Diabetes mellitus is linked with metabolic stress that induces cellular damage and can provoke renal inflammation and fibrotic responses that eventually lead to chronic kidney disease. Because the inflammasome, interleukin 1 (IL-1), IL-1α/IL-β, and IL-1R are central elements of kidney inflammation and pharmacological IL-1R antagonist (IL-1Ra) was shown to prevent or even reverse diabetic nephropathy (DN) in animal models, we explored the intrinsic expression of IL-1 molecules in kidney tissue of DN patients as regulators of renal inflammation. We used biopsies taken from DN patients and controls and show a high level of IL-1α expression in renal tubular epithelial cells, whereas both IL-1 agonistic molecules (i.e., IL-1α and IL-1β) were devoid of the glomeruli. Human proximal tubular kidney HK-2 cells exposed to high glucose (HG) gradually increase the expression of IL-1α but not IL-1β and induce the expression and deposition of extracellular matrix (ECM) proteins. We further demonstrate that in vitro ectopic addition of recombinant IL-1α in low glucose concentration leads to a similar effect as in HG, while supplementing excess amounts of IL-1Ra in HG significantly attenuates the ECM protein overexpression and deposition. Accordingly, inhibition of IL-1α cleaving protease calpain, but not caspapse-1, also strongly reduces ECM protein production by HK-2 cells.
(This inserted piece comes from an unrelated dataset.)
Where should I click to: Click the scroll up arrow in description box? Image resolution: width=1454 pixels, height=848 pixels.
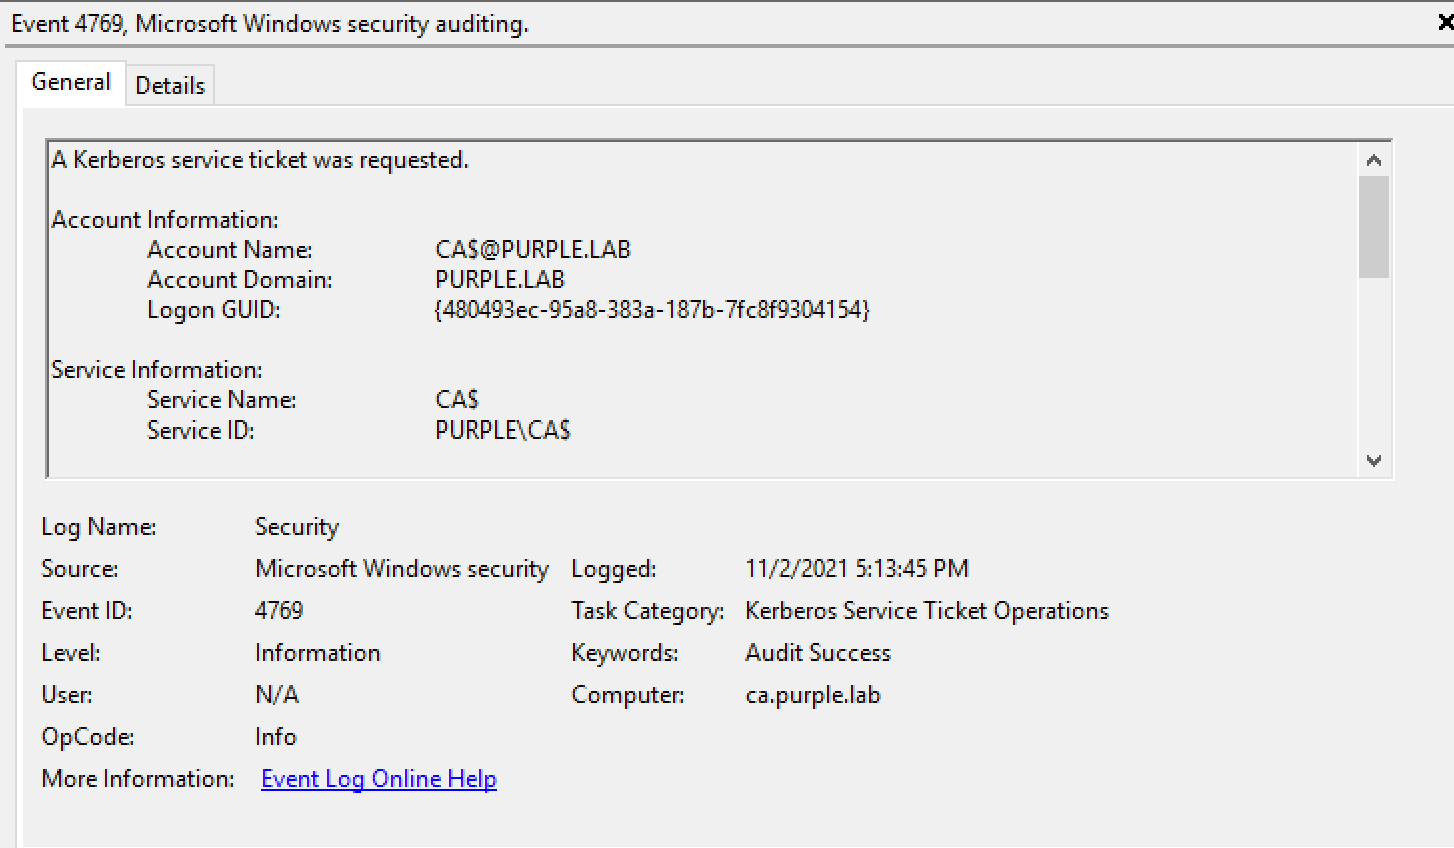[x=1374, y=160]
Collectively, we demonstrate that IL-1α and not IL-1β, released from renal tubular cells is the key inflammatory molecule responsible for the renal inflammation in DN. Our result suggests that the clinical use of IL-1Ra in DN should be promoted over the individual neutralization of IL-1α or IL-1β in order to achieve better blocking of IL-1R signaling.